After seeing headlines hype anti-Mormonism in Iowa and South Carolina as the major problem for Romney, I was ready to write a post suggesting a bit of caution is in order when tying Romney’s fortunes to his faith.
There has not been a data set that (to my mind at least) definitively establishes anti-Mormonism as the factor for Romney.
The oft-cited Pew Forum numbers on Mormonism and the presidential race indicate that his Mormonism is a decisive factor for about 8% of Republican voters and 15% of Republican evangelicals. The New York Times’ excellent data on Iowa voters a few weeks back showed that Mormonism’s general esteem among voters had risen by a couple of points since this time four years ago, while Romney’s favorability had fallen by fourteen points.
And it would be easier to isolate his religion as a variable were Romney’s record as a social conservative less suspect and his retail politics less painful to watch.
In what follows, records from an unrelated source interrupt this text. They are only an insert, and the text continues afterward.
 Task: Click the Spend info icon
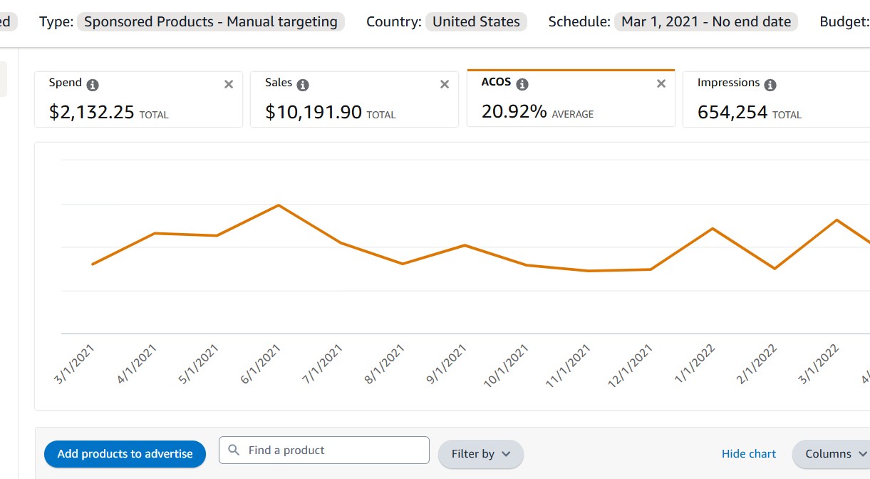93,85
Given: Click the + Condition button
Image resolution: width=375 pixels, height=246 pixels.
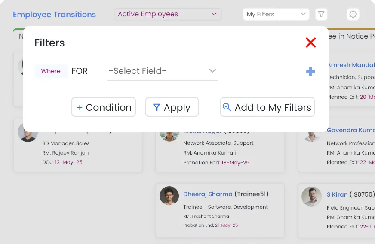Looking at the screenshot, I should 104,107.
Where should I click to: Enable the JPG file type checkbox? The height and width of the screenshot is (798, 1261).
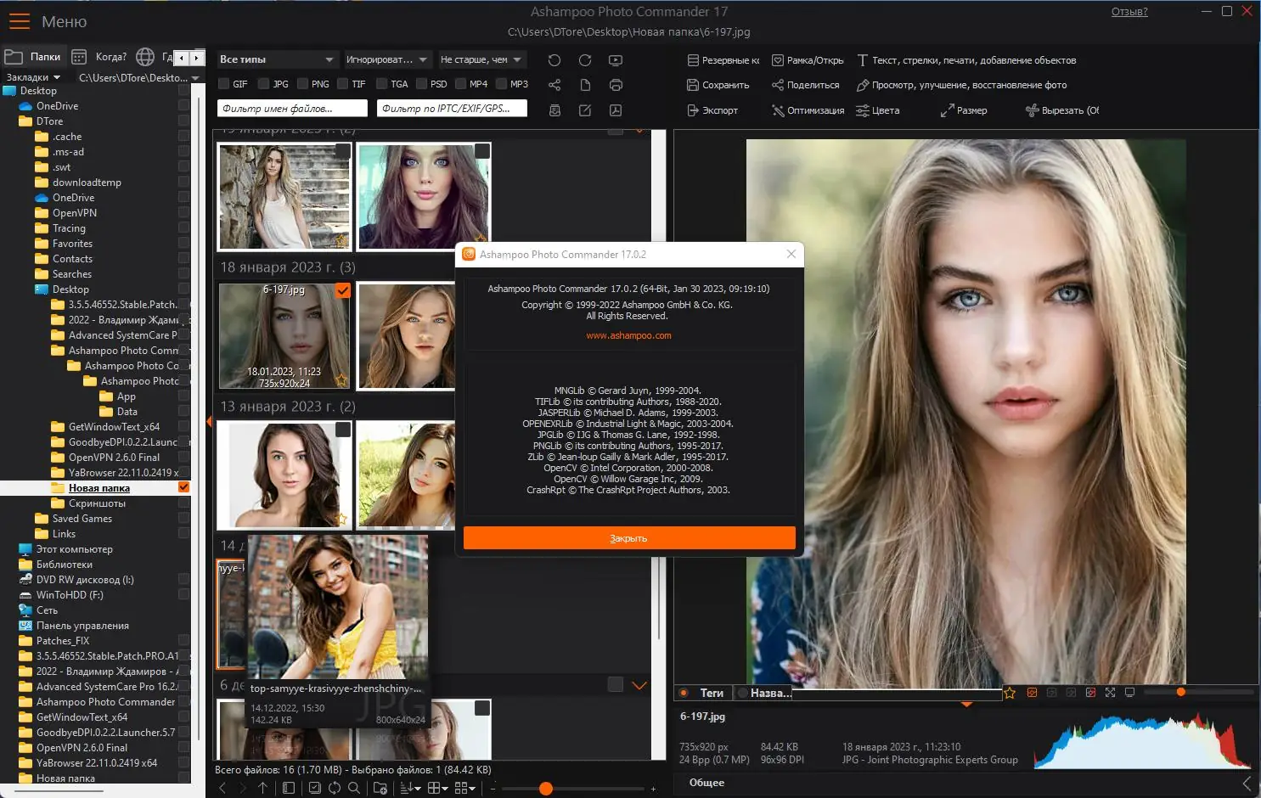tap(264, 84)
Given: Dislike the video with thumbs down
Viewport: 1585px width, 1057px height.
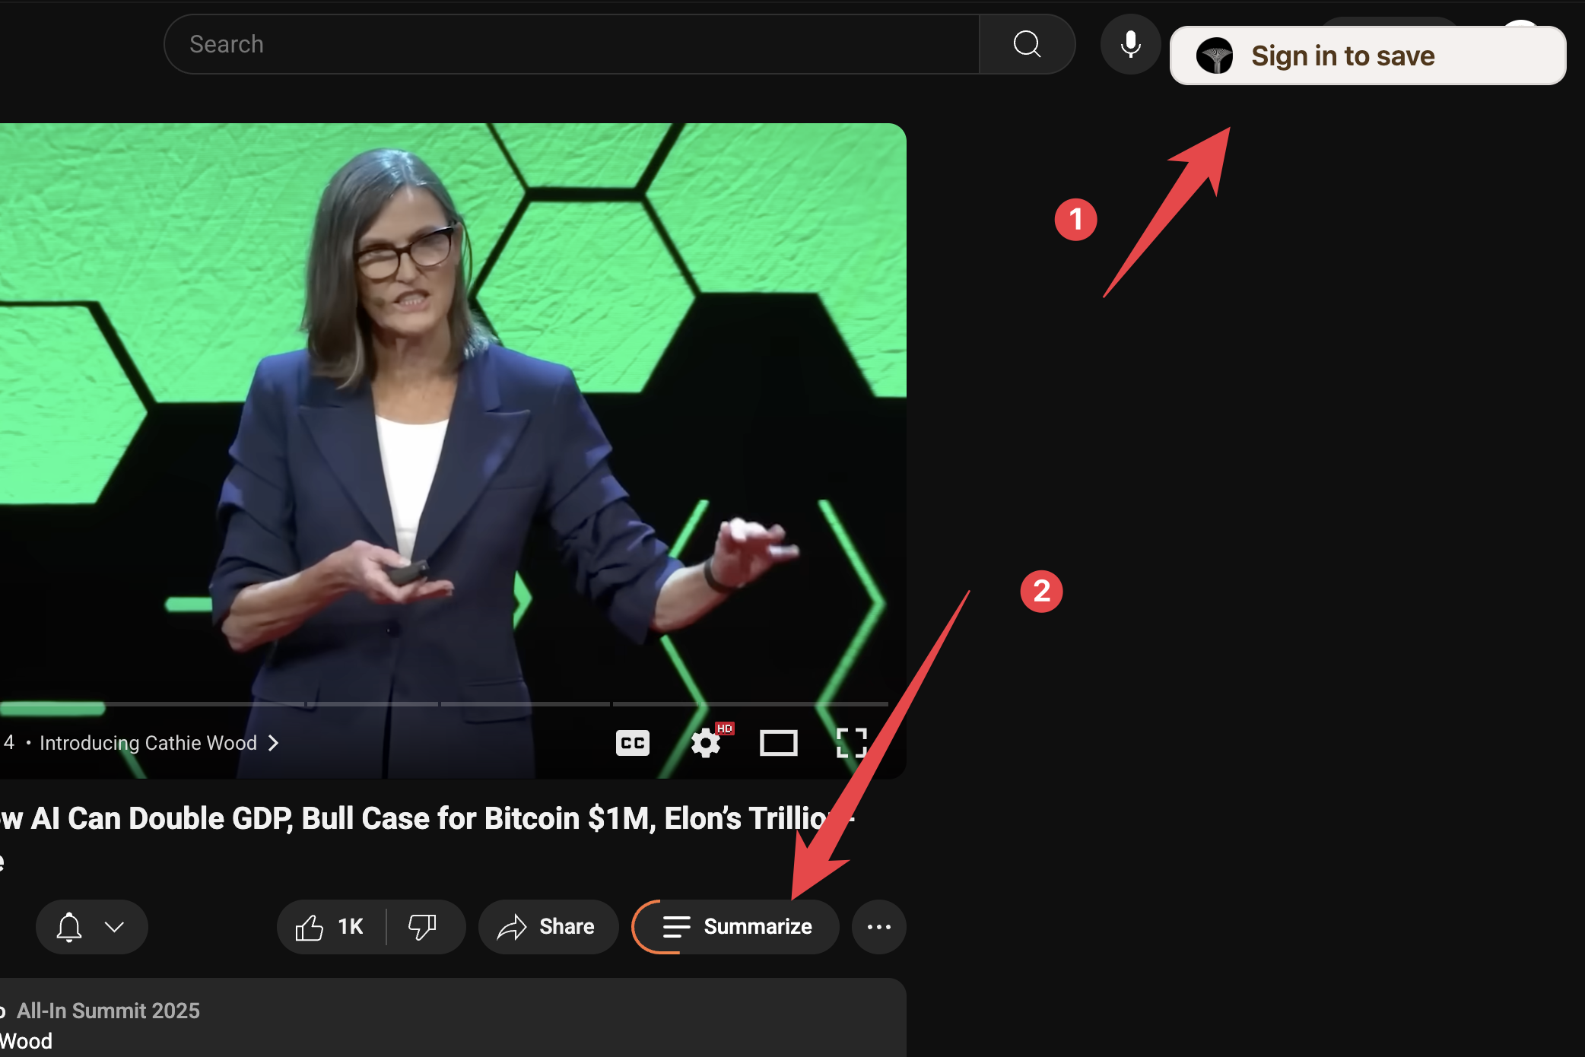Looking at the screenshot, I should (423, 927).
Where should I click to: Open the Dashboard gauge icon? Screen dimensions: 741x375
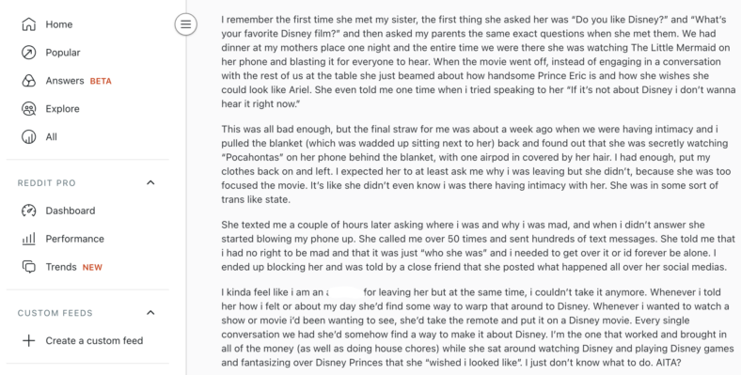tap(29, 211)
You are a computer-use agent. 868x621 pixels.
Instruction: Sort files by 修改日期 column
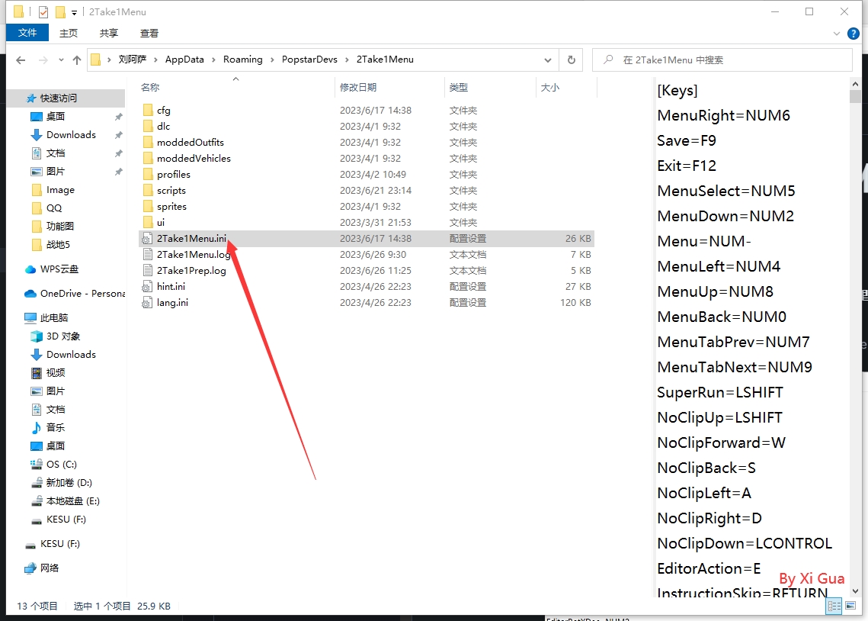coord(358,88)
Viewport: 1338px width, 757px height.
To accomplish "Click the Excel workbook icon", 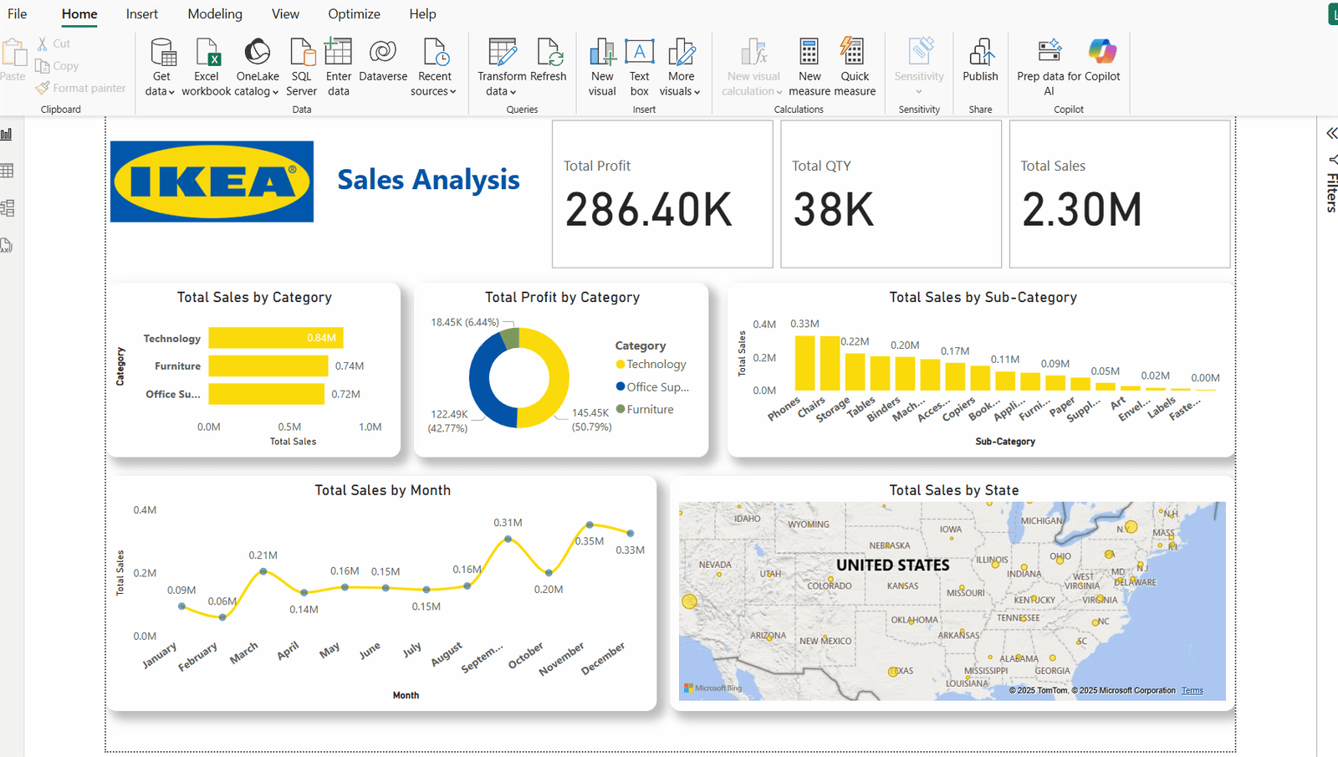I will [x=207, y=53].
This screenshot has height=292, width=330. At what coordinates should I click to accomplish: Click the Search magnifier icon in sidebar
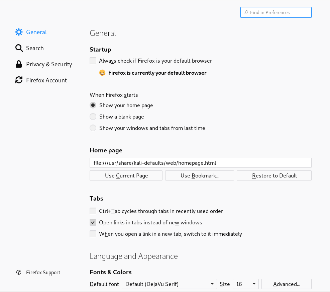click(x=19, y=48)
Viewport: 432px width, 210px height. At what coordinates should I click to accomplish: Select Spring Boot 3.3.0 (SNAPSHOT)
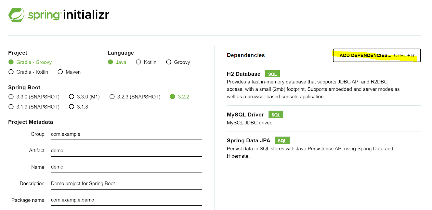point(11,97)
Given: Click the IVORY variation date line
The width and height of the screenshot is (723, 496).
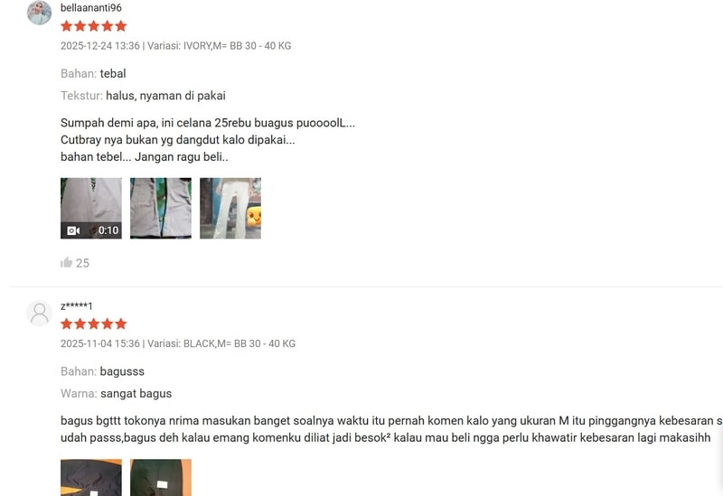Looking at the screenshot, I should (175, 46).
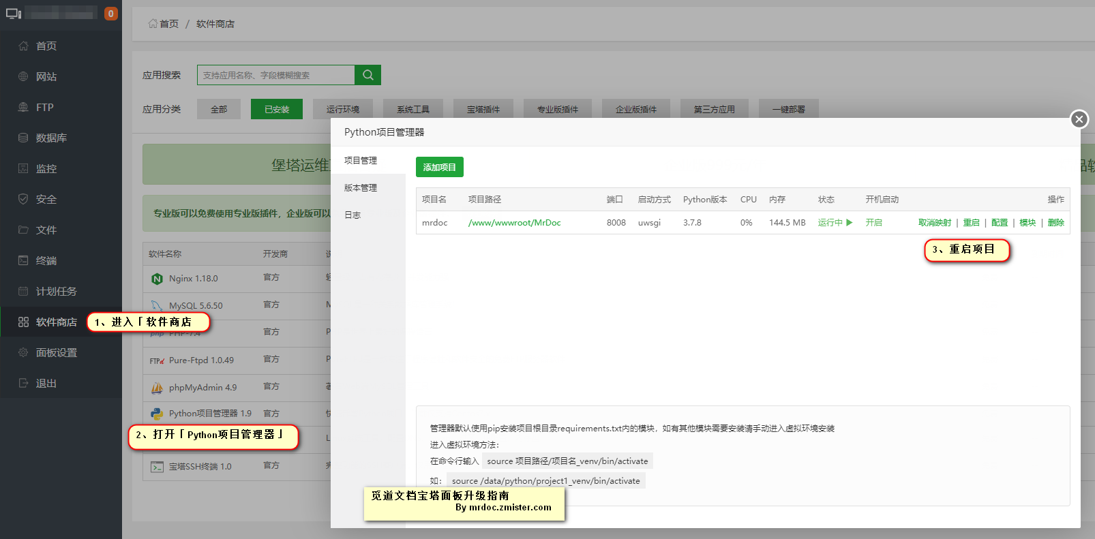Select the 运行环境 category filter
Screen dimensions: 1095x539
point(342,109)
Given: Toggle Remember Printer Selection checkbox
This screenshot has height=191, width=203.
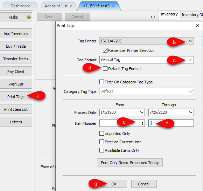Looking at the screenshot, I should click(x=105, y=50).
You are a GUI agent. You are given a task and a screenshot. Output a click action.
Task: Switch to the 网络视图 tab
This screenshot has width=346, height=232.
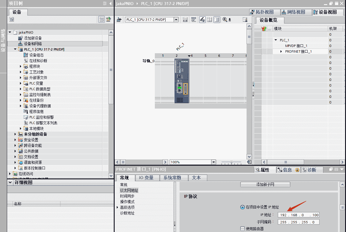(293, 12)
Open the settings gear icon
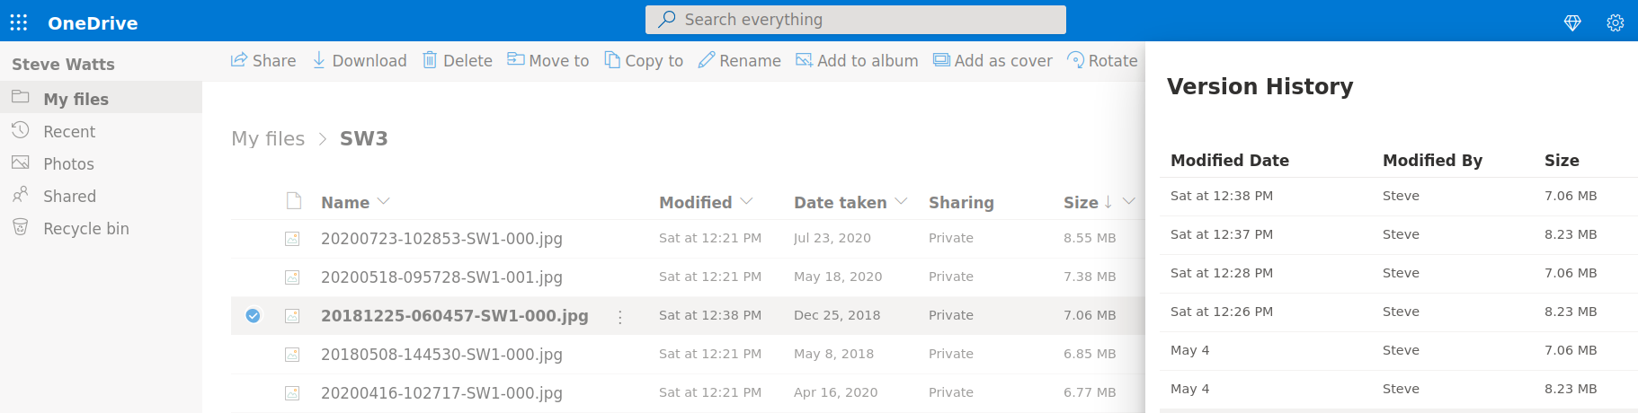Viewport: 1638px width, 413px height. point(1615,22)
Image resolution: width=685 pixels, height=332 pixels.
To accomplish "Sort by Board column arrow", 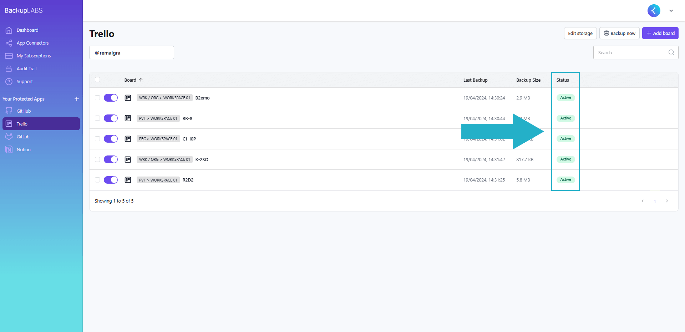I will [x=141, y=80].
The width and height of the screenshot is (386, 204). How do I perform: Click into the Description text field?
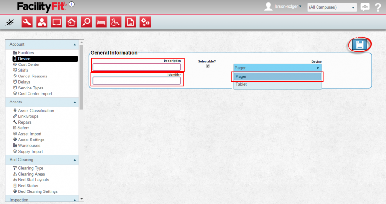[x=137, y=67]
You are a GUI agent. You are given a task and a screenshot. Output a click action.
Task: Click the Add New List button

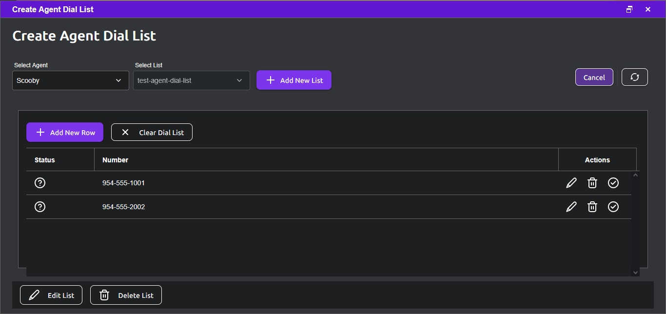294,80
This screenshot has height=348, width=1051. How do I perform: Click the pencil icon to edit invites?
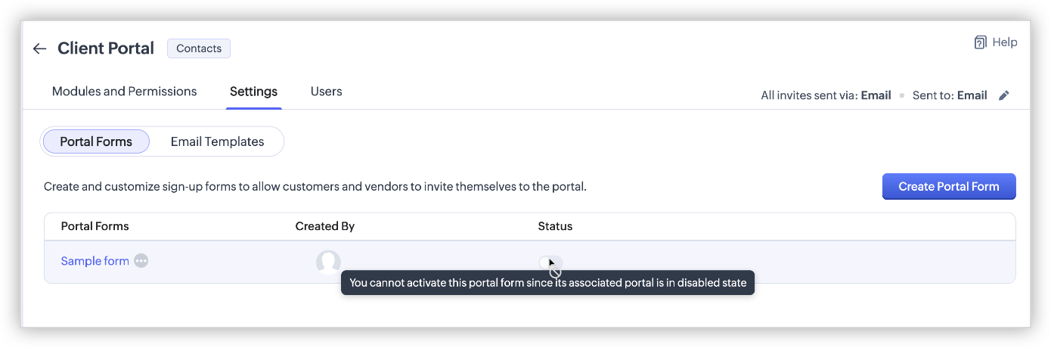click(x=1004, y=95)
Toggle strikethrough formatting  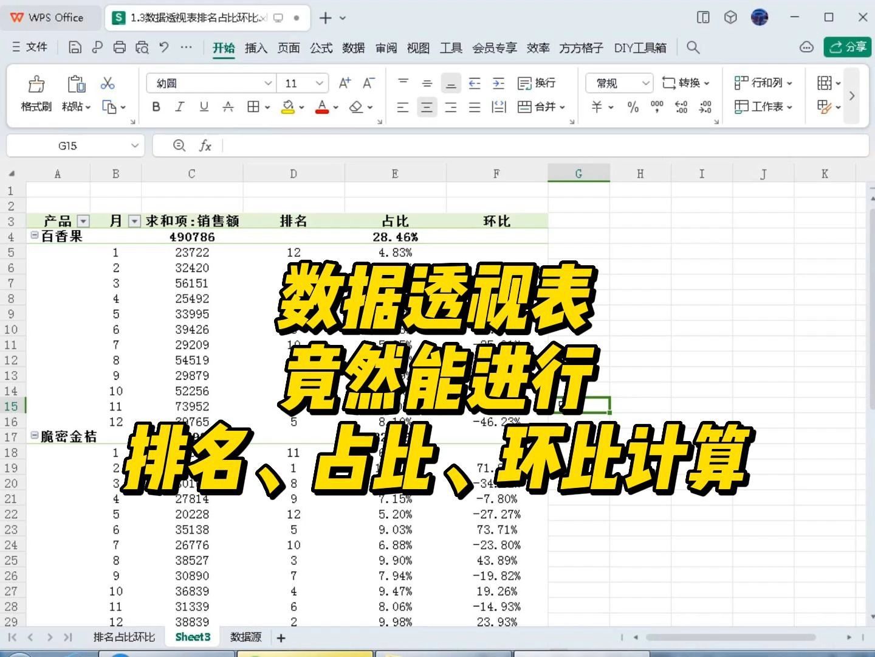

But just as Romney’s numbers were picking up again and I was preparing to sound a note of caution about over-hyping anti-Mormonism, this little gem came across the wire: the new head of South Carolina’s Southern Baptist Convention (the largest religious group in the state) says that for many faith-motivated voters, Mitt Romney’s Mormonism would be a greater moral problem that Newt Gingrich’s serial adultery.
Rev. Brad Atkins told a local South Carolina newspaper franchise that conservatives could “process and pray” their way through Gingrich’s adultery but will “struggle to understand how anyone could be a Mormon and call themselves a Christian.”
This just days after Romney scored an endorsement from South Carolina Governor Nikki Haley.
Conservative pastors are pitting the specter of popular anti-Mormon sentiment against the Republican establishment, and legitimizing that sentiment in the process. It’s quite a spectacle, and quite a mess the GOP has on its hands. Is this what happens when you outsource a political party’s grassroots operation to the religious right?